How do I keep the “a tempo” mark and ask it to play the tempo I want (the piece’s tempo, not the fermata’s one)?

“A tempo” is a relative tempo mark that can’t show an absolute tempo at the same position. Probably your best bet would be to insert a real absolute tempo change that restores the original tempo and hide it via the Properties panel, then create a system-attached text item (which will appear on the same staves on which the real tempo item would appear) for the “a tempo” marking.

1 Like

:joy: I can imagine it!

Well, for a fermata playback, I usually insert a hidden tempo mark where a quarter note may equal to 30bpm or 20bpm.

(Or just add the tempo text after adding just the metronome mark, using the Properties panel > Tempo group > Text field, and activating “Text shown”. As long as you add “a tempo” not via the popover, it won’t be interpreted as a relative tempo change.)


The feature is still not included in this 5th new version?



Workaround is to use a rit. that has a target tempo of 1% and a width of one beat, followed by a tempo. Then hide these marks by making them white. And put a fermata over the note.

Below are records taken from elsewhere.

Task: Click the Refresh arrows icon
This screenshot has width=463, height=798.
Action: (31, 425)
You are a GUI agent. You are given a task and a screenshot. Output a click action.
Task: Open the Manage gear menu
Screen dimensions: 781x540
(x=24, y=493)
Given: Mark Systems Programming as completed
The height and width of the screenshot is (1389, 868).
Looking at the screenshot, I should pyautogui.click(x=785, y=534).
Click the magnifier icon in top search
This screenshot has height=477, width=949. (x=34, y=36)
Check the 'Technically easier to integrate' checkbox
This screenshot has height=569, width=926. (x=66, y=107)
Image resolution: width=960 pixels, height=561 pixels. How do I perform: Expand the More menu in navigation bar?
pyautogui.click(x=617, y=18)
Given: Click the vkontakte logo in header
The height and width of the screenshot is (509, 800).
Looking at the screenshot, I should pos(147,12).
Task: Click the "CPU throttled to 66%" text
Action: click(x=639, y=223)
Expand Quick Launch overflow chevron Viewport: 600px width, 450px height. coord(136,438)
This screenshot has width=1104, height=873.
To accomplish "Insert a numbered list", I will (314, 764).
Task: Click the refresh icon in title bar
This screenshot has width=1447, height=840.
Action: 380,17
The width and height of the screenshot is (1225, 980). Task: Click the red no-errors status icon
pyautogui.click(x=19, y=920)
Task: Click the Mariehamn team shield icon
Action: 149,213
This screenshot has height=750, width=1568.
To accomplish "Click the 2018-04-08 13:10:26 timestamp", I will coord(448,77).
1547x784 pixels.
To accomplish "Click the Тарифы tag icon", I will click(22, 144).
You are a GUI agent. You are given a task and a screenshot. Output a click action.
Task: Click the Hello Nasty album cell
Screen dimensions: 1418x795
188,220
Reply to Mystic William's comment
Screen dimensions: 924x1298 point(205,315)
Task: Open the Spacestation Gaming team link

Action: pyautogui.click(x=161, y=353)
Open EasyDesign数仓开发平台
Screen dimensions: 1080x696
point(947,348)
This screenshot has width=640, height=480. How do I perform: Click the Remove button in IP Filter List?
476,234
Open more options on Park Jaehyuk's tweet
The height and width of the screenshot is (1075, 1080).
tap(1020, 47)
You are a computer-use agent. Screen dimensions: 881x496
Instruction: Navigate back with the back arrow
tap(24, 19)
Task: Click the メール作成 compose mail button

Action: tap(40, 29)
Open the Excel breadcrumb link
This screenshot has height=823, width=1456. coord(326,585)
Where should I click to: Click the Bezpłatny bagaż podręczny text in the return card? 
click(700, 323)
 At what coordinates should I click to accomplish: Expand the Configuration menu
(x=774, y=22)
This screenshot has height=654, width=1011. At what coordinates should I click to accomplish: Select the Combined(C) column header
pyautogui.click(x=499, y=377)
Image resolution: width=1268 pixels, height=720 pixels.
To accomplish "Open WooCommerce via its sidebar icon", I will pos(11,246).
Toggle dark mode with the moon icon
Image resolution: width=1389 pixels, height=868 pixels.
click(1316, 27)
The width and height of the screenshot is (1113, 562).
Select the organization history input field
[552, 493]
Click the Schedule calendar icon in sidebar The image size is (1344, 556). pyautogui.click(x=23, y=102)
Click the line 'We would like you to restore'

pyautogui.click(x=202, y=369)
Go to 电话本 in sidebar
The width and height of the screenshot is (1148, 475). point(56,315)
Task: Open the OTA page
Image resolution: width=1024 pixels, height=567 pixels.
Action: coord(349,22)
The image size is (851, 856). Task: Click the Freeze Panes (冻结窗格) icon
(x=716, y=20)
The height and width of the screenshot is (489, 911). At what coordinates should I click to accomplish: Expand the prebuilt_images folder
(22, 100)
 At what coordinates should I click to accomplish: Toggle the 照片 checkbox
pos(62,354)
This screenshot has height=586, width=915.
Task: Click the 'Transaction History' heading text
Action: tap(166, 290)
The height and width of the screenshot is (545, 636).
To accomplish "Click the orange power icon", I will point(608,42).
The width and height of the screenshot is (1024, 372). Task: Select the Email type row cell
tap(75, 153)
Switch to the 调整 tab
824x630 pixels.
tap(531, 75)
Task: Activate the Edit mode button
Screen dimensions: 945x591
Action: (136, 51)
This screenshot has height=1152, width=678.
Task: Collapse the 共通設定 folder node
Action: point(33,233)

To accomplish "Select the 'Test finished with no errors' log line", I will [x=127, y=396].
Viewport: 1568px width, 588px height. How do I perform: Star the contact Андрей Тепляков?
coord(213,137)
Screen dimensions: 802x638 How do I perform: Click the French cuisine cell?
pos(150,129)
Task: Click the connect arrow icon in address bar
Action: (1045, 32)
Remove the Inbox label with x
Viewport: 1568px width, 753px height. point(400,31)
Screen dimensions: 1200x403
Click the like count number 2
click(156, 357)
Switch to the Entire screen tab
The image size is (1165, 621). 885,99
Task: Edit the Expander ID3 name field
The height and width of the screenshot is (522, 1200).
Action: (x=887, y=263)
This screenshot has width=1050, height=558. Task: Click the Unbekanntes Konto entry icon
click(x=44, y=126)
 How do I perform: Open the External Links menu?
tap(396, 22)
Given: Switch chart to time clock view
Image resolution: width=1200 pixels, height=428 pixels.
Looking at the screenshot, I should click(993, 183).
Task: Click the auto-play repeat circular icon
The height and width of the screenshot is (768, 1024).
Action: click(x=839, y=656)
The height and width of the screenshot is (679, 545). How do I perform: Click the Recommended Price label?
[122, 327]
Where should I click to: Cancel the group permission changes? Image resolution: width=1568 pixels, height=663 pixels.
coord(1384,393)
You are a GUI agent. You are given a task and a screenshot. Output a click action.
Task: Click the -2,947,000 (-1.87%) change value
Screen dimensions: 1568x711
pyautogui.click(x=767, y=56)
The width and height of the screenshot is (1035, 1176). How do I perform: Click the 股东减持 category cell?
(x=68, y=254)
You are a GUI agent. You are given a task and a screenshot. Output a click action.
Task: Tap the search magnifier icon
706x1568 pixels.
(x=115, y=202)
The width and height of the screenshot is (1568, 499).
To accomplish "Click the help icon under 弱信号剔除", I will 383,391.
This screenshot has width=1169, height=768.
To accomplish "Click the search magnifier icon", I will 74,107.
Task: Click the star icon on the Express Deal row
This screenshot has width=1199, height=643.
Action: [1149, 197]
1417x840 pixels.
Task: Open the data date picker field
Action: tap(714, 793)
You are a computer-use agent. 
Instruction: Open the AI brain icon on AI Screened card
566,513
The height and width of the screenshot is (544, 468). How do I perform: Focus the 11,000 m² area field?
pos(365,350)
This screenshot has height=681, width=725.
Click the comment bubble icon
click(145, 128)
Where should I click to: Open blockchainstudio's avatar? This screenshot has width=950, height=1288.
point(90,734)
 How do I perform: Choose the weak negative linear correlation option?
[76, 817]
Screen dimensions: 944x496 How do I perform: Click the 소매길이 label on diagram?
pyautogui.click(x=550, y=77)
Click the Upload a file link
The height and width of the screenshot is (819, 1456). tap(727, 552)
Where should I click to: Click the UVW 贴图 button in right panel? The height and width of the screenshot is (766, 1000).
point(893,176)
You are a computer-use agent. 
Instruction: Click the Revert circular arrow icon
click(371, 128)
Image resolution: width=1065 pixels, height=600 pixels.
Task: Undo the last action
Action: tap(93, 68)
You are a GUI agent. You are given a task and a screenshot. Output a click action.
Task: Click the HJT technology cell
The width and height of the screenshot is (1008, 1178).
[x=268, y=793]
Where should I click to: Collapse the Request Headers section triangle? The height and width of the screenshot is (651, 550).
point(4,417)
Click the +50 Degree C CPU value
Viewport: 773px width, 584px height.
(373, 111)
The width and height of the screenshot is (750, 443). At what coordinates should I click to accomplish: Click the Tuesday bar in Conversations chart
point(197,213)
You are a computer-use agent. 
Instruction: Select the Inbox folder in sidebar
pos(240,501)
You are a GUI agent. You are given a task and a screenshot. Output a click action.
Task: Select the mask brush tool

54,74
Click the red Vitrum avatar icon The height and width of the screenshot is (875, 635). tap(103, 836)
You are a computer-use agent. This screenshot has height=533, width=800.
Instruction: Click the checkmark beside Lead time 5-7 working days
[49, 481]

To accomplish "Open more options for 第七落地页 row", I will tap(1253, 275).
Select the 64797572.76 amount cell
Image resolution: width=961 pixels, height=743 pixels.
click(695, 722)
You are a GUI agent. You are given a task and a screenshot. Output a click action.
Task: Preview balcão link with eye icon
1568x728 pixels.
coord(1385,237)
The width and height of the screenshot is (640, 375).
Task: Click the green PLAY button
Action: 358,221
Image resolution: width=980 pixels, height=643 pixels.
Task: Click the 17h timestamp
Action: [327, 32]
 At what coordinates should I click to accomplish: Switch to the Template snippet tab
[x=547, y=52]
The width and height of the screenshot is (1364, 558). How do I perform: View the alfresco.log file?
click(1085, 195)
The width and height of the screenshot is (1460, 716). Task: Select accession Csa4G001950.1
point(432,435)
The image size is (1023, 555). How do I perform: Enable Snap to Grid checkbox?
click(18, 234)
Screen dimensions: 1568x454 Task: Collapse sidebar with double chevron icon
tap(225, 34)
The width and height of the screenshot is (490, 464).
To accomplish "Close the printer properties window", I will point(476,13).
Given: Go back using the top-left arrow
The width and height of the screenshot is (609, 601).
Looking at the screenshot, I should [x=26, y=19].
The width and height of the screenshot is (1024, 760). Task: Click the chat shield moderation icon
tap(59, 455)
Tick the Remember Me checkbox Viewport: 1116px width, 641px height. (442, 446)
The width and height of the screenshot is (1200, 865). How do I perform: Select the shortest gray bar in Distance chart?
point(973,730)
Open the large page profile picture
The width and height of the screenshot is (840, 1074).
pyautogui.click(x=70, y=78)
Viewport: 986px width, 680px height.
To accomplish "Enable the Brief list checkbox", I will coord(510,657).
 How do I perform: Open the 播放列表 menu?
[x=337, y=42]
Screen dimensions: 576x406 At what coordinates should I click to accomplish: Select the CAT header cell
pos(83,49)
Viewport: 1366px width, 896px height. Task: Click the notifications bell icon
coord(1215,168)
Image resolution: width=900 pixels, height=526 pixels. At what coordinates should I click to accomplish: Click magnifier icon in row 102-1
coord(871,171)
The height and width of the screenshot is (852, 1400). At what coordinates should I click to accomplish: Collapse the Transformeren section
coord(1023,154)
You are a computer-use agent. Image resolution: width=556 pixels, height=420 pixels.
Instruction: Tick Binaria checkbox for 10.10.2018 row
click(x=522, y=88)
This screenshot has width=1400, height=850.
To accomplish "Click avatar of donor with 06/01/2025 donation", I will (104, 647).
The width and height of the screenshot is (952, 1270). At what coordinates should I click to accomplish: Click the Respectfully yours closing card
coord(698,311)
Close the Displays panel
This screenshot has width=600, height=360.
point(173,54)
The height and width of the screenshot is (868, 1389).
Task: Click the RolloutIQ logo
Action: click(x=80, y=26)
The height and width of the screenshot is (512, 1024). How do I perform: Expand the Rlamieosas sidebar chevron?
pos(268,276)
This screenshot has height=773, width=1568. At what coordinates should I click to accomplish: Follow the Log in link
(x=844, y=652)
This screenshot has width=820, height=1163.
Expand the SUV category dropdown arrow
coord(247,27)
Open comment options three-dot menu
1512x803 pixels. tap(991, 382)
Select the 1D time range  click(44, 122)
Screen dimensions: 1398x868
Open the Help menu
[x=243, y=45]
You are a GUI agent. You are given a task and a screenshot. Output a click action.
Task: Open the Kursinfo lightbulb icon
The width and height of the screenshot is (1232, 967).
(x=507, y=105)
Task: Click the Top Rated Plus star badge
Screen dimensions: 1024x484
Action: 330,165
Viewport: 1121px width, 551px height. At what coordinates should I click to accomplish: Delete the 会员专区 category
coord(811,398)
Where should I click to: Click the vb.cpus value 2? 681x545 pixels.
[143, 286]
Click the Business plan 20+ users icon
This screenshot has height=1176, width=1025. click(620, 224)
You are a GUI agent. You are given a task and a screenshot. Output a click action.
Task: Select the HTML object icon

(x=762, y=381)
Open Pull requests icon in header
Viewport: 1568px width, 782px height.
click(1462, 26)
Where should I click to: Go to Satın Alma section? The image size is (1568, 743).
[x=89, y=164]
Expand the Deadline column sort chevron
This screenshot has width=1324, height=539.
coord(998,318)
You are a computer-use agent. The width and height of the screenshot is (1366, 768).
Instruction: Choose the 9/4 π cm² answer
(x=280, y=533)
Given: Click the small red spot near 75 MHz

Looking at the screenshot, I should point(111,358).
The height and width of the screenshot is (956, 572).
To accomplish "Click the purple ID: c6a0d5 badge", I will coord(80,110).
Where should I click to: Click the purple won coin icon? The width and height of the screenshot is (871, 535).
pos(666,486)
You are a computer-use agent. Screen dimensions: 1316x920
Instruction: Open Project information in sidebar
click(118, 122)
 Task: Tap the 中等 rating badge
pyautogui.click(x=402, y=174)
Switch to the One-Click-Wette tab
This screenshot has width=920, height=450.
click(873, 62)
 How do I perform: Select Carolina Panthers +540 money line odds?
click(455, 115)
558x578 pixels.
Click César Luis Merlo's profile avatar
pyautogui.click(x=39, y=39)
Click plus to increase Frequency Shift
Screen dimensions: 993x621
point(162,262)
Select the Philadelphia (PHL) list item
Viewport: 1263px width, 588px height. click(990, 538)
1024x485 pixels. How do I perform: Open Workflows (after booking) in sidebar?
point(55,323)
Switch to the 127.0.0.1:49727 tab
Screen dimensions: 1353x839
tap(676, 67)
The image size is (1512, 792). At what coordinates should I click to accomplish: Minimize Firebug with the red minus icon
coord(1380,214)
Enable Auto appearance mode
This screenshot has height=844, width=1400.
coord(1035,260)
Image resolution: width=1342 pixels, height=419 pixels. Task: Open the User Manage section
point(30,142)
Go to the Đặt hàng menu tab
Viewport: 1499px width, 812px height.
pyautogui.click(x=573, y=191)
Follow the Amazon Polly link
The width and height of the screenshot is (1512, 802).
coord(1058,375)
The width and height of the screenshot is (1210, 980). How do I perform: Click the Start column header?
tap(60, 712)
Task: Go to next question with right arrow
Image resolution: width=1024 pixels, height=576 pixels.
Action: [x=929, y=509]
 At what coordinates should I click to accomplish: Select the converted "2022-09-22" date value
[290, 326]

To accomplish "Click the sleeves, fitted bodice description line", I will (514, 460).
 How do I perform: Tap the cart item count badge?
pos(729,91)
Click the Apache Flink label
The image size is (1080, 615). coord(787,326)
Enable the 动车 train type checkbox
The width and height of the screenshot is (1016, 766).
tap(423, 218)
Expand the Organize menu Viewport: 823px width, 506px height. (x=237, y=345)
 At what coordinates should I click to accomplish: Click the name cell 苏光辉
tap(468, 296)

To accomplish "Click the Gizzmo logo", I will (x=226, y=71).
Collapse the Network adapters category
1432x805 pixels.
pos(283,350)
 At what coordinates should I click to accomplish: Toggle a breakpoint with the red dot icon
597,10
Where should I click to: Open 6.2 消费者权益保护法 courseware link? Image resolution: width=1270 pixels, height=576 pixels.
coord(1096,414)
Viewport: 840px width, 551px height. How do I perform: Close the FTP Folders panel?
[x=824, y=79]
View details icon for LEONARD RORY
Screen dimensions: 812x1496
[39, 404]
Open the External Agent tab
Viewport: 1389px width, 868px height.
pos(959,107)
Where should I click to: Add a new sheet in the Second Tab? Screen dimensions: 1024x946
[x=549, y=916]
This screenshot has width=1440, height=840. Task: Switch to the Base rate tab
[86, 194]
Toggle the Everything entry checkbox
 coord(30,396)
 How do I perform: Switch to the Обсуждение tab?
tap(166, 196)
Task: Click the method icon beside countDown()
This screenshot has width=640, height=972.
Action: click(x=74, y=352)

Every time somebody says, “it shouldn’t be a hard bit of programming”, a software developer somewhere dies.

This is funny yet I’m skeptical. More likely the project manager is not thinking outside the box. Fermata playback could likely ‘easily’ be faked internally by applying a similarly hidden, “rit. to 0.01%; a tempo” on a very small division of the beat, until it is replaced in the future with a better, realistic ‘virtual conductor algorithm’.

My current composing solution is to never use fermatas anyway, for live performer scores. They have wasted time in all my performance rehearsals and are too inaccurate in performance. So, write without them: use metered time and metered rests. (Similarly, with “G.P.” markings.) Fermatas would be only mildly handy in virtual playback just as a score shorthand to avoid having to insert extra bars/beats.

1 Like

Or, rather than inputting items that you then have to force-hide using colors that require you to print/export in color in order to keep them hidden, draw in the change in tempo you want for the fermata in the Tempo editor. Anything you draw in the Tempo editor isn’t shown in the music by default; points appear as signposts only.

Didn’t that get fixed in 4.3 or something?


Sorry to have to say, but that’s just plain insulting.


Actually I’m increasingly inclined to agree with you on this one which is probably why the continuing absence of fermata is less of an annoyance than it used to be, And of course we all know what the workarounds are as they’ve been documented countless times.